Bruno Lima Rocha tem doutorado e mestrado em Ciência Política pela Universidade Federal do Rio Grande do Sul - UFRGS e graduação em Jornalismo pela Universidade Federal do Rio de Janeiro - UFRJ. Atua como docente de Ciência Política e Relações Internacionais e também como analista de conjuntura nacional e internacional. É editor do portal Estratégia & Análise, onde concentra o conjunto de sua produção midiática, analítica e acadêmica. 

 

Introdução

O advento da primavera árabe e a rebelião sunita contra o governo Assad na Síria oportunizou o exercício de soberania da população curda residindo dentro dos limites deste Estado falido. Em novembro de 2013, isto se concretizou no estabelecimento dos três cantões de Rojava (oeste em curdo), Efrin, Kobane e Cyzire, implicando na construção de uma sociedade de tipo socialista, democrática e feminista. As instâncias de poder são de acesso coletivo, os cargos executivos rotativos e a economia tem base familiar, cooperativada e com experimentos de coletivização.

A resposta à tamanha ousadia societária veio com o avanço do jihadismo mais brutal, operado através do Estado Islâmico (ISIS), cujo cerco a Kobane durou mais de 120 dias, resultando no equivalente à Batalha de Stalingrado para os povos do Curdistão. Com a vitória da esquerda em Kobane e as seguidas derrotas militares impostas aos wahhabitas comandados por Al-Baghdadi (líder do ISIS cuja origem vem de um racha da Al-Qaeda, no Iraque), chamaram a atenção mundial para a luta armada iniciada em 1984 e cuja repressão na Turquia implicou em mais 40 mil mortos e em 3.800 vilas e vilarejos removidos pelas forças armadas kemalistas (os militares turcos têm sua origem moderna na reconstrução do Estado promovida por Kemal Ataturk). Desde o início do conflito na Síria, o governo de Ankara apoia de forma implícita e por vezes explícita o Estado Islâmico e faz o possível para aumentar a repressão sobre Rojava e as linhas de apoio do outro lado da fronteira.

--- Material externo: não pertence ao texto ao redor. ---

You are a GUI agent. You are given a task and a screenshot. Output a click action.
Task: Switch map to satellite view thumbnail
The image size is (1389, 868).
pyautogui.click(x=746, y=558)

A partir de julho de 2015, após a vitória eleitoral do HDP (Partido Democrático do Povo), frente política da esquerda do Curdistão dentro da Turquia, o Poder Executivo vem utilizando suas potestades especiais e intensificando a incidência militar contra as forças curdas. Alegando bombardear e reprimir o ISIS e tendo o aval da OTAN (a Turquia tem o segundo maior contingente da Aliança do Atlântico Norte) para criar uma zona tampão de 100 quilômetros a partir da fronteira com o Estado falido da Síria, Erdogan e os conspiradores militares do alto-comando (as conhecidas redes Ergenekon) praticamente obtiveram carta-branca de seus pares para exterminar esta impressionante experiência democrática.   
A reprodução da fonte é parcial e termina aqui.